## Given data

====================

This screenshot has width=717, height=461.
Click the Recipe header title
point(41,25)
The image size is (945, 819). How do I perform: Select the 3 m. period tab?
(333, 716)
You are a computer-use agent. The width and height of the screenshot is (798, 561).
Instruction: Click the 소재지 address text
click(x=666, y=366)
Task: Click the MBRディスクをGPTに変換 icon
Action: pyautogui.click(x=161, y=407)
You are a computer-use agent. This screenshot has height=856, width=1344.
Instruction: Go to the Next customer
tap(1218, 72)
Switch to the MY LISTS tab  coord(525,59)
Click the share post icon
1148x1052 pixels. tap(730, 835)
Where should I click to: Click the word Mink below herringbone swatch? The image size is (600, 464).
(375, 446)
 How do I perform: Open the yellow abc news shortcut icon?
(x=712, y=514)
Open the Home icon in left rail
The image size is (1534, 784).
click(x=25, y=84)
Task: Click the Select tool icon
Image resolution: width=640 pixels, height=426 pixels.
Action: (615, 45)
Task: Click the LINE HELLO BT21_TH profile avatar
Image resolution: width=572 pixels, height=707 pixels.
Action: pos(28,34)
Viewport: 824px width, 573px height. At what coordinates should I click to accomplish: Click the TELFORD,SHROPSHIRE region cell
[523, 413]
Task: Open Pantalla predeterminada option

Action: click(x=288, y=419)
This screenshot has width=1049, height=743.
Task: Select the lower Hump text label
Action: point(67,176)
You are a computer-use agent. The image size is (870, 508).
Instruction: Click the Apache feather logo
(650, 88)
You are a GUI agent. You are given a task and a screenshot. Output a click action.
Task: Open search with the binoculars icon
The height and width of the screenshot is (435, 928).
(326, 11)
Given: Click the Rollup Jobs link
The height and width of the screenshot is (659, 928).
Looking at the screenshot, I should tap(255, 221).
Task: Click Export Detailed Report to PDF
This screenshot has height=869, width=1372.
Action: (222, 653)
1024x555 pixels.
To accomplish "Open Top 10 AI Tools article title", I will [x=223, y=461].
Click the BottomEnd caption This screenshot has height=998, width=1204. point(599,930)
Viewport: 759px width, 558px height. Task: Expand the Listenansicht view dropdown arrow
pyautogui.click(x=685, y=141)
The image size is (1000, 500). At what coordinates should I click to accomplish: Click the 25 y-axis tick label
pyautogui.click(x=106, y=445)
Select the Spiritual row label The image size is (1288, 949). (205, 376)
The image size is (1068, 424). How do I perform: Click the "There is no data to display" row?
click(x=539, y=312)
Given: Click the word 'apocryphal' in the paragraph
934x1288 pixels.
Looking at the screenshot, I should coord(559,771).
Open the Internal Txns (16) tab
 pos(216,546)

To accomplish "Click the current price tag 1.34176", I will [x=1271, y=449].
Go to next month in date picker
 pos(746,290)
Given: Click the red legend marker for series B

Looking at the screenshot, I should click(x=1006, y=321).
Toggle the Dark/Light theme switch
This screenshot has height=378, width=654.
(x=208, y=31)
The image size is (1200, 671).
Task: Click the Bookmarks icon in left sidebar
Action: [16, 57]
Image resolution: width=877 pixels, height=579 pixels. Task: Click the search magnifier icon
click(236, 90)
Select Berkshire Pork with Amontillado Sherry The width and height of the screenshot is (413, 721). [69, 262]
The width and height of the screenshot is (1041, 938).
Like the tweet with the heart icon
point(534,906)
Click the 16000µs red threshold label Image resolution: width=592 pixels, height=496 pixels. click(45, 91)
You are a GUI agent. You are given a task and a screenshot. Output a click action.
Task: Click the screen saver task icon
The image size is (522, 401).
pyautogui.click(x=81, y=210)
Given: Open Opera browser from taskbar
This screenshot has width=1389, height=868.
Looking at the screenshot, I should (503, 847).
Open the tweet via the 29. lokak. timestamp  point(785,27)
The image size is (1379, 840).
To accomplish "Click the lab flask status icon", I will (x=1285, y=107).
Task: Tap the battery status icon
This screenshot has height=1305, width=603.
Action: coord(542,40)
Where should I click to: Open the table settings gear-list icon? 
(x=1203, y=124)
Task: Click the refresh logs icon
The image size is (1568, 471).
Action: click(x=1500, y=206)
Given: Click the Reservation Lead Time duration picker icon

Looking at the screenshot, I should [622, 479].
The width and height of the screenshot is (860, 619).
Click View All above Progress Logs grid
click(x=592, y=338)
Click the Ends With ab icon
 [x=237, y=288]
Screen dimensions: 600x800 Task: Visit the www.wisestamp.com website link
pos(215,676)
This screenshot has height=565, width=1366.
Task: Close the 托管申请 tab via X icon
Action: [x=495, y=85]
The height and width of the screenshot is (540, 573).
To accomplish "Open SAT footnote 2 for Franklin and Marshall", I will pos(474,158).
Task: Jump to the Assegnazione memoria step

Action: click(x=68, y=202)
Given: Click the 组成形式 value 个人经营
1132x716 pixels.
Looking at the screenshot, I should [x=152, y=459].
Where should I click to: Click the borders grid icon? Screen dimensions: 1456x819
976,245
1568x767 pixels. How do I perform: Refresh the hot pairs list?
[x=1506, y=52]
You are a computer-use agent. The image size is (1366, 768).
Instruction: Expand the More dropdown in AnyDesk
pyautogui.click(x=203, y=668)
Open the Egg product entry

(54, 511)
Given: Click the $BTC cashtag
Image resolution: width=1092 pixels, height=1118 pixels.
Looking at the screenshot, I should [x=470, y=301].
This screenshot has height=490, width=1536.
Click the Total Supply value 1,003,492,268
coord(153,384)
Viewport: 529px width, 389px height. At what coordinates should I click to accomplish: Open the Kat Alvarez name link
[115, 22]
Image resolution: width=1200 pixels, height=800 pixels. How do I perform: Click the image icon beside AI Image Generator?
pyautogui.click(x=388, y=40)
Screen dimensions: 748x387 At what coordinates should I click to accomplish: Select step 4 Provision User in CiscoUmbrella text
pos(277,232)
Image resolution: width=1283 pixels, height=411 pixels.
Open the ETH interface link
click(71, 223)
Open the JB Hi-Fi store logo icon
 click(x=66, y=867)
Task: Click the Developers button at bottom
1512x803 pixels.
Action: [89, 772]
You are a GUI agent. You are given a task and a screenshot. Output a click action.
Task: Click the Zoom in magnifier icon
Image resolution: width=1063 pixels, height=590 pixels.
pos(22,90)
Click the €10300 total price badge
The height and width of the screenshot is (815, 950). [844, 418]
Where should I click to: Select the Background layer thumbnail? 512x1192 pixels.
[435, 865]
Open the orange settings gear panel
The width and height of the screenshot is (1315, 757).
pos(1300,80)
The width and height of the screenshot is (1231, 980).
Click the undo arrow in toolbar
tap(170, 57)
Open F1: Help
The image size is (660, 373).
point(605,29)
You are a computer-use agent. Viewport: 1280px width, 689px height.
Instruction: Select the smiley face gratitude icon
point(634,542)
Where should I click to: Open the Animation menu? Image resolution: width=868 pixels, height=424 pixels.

====================

## Exercise
A reply that repeats all the data exactly is required.

## Exercise solution
This screenshot has width=717, height=461.
Click the Recipe header title
point(41,25)
The image size is (945, 819). How do I perform: Select the 3 m. period tab?
(333, 716)
You are a computer-use agent. The width and height of the screenshot is (798, 561).
Instruction: Click the 소재지 address text
click(x=666, y=366)
Task: Click the MBRディスクをGPTに変換 icon
Action: pyautogui.click(x=161, y=407)
You are a computer-use agent. This screenshot has height=856, width=1344.
Instruction: Go to the Next customer
tap(1218, 72)
Switch to the MY LISTS tab  coord(525,59)
Click the share post icon
1148x1052 pixels. tap(730, 835)
Where should I click to: Click the word Mink below herringbone swatch? The image size is (600, 464).
(375, 446)
 How do I perform: Open the yellow abc news shortcut icon?
(x=712, y=514)
Open the Home icon in left rail
The image size is (1534, 784).
click(x=25, y=84)
Task: Click the Select tool icon
Image resolution: width=640 pixels, height=426 pixels.
Action: (615, 45)
Task: Click the LINE HELLO BT21_TH profile avatar
Image resolution: width=572 pixels, height=707 pixels.
Action: pos(28,34)
Viewport: 824px width, 573px height. At what coordinates should I click to accomplish: Click the TELFORD,SHROPSHIRE region cell
[523, 413]
Task: Open Pantalla predeterminada option

Action: click(x=288, y=419)
This screenshot has width=1049, height=743.
Task: Select the lower Hump text label
Action: point(67,176)
You are a computer-use agent. The image size is (870, 508).
Instruction: Click the Apache feather logo
(650, 88)
You are a GUI agent. You are given a task and a screenshot. Output a click action.
Task: Open search with the binoculars icon
The height and width of the screenshot is (435, 928).
(326, 11)
Given: Click the Rollup Jobs link
The height and width of the screenshot is (659, 928).
Looking at the screenshot, I should tap(255, 221).
Task: Click Export Detailed Report to PDF
This screenshot has height=869, width=1372.
Action: (222, 653)
1024x555 pixels.
To accomplish "Open Top 10 AI Tools article title", I will [x=223, y=461].
Click the BottomEnd caption This screenshot has height=998, width=1204. point(599,930)
Viewport: 759px width, 558px height. Task: Expand the Listenansicht view dropdown arrow
pyautogui.click(x=685, y=141)
The image size is (1000, 500). At what coordinates should I click to accomplish: Click the 25 y-axis tick label
pyautogui.click(x=106, y=445)
Select the Spiritual row label The image size is (1288, 949). (205, 376)
The image size is (1068, 424). How do I perform: Click the "There is no data to display" row?
click(x=539, y=312)
Given: Click the word 'apocryphal' in the paragraph
934x1288 pixels.
Looking at the screenshot, I should coord(559,771).
Open the Internal Txns (16) tab
 pos(216,546)

To accomplish "Click the current price tag 1.34176", I will [x=1271, y=449].
Go to next month in date picker
 pos(746,290)
Given: Click the red legend marker for series B

Looking at the screenshot, I should click(x=1006, y=321).
Toggle the Dark/Light theme switch
This screenshot has height=378, width=654.
(x=208, y=31)
The image size is (1200, 671).
Task: Click the Bookmarks icon in left sidebar
Action: [16, 57]
Image resolution: width=877 pixels, height=579 pixels. Task: Click the search magnifier icon
click(236, 90)
Select Berkshire Pork with Amontillado Sherry The width and height of the screenshot is (413, 721). [69, 262]
The width and height of the screenshot is (1041, 938).
Like the tweet with the heart icon
point(534,906)
Click the 16000µs red threshold label Image resolution: width=592 pixels, height=496 pixels. click(45, 91)
You are a GUI agent. You are given a task and a screenshot. Output a click action.
Task: Click the screen saver task icon
The image size is (522, 401).
pyautogui.click(x=81, y=210)
Given: Open Opera browser from taskbar
This screenshot has width=1389, height=868.
Looking at the screenshot, I should (503, 847).
Open the tweet via the 29. lokak. timestamp  point(785,27)
The image size is (1379, 840).
To accomplish "Click the lab flask status icon", I will (x=1285, y=107).
Task: Tap the battery status icon
This screenshot has height=1305, width=603.
Action: coord(542,40)
Where should I click to: Open the table settings gear-list icon? 
(x=1203, y=124)
Task: Click the refresh logs icon
The image size is (1568, 471).
Action: click(x=1500, y=206)
Given: Click the Reservation Lead Time duration picker icon

Looking at the screenshot, I should [622, 479].
The width and height of the screenshot is (860, 619).
Click View All above Progress Logs grid
click(x=592, y=338)
Click the Ends With ab icon
 [x=237, y=288]
Screen dimensions: 600x800 Task: Visit the www.wisestamp.com website link
pos(215,676)
This screenshot has height=565, width=1366.
Task: Close the 托管申请 tab via X icon
Action: [x=495, y=85]
The height and width of the screenshot is (540, 573).
To accomplish "Open SAT footnote 2 for Franklin and Marshall", I will pos(474,158).
Task: Jump to the Assegnazione memoria step

Action: click(x=68, y=202)
Given: Click the 组成形式 value 个人经营
1132x716 pixels.
Looking at the screenshot, I should [x=152, y=459].
Where should I click to: Click the borders grid icon? Screen dimensions: 1456x819
976,245
1568x767 pixels. How do I perform: Refresh the hot pairs list?
[x=1506, y=52]
You are a computer-use agent. The image size is (1366, 768).
Instruction: Expand the More dropdown in AnyDesk
pyautogui.click(x=203, y=668)
Open the Egg product entry

(54, 511)
Given: Click the $BTC cashtag
Image resolution: width=1092 pixels, height=1118 pixels.
Looking at the screenshot, I should [x=470, y=301].
This screenshot has height=490, width=1536.
Click the Total Supply value 1,003,492,268
coord(153,384)
Viewport: 529px width, 389px height. At what coordinates should I click to accomplish: Open the Kat Alvarez name link
[115, 22]
Image resolution: width=1200 pixels, height=800 pixels. How do I perform: Click the image icon beside AI Image Generator?
pyautogui.click(x=388, y=40)
Screen dimensions: 748x387 At what coordinates should I click to accomplish: Select step 4 Provision User in CiscoUmbrella text
pos(277,232)
Image resolution: width=1283 pixels, height=411 pixels.
Open the ETH interface link
click(71, 223)
Open the JB Hi-Fi store logo icon
 click(x=66, y=867)
Task: Click the Developers button at bottom
1512x803 pixels.
Action: [89, 772]
You are a GUI agent. You are given a task and a screenshot. Output a click action.
Task: Click the Zoom in magnifier icon
Image resolution: width=1063 pixels, height=590 pixels.
pos(22,90)
Click the €10300 total price badge
The height and width of the screenshot is (815, 950). [844, 418]
Where should I click to: Select the Background layer thumbnail? 512x1192 pixels.
[435, 865]
Open the orange settings gear panel
The width and height of the screenshot is (1315, 757).
pos(1300,80)
The width and height of the screenshot is (1231, 980).
Click the undo arrow in toolbar
tap(170, 57)
Open F1: Help
The image size is (660, 373).
point(605,29)
You are a computer-use agent. Viewport: 1280px width, 689px height.
Instruction: Select the smiley face gratitude icon
point(634,542)
Where should I click to: Open the Animation menu? Image resolution: width=868 pixels, height=424 pixels.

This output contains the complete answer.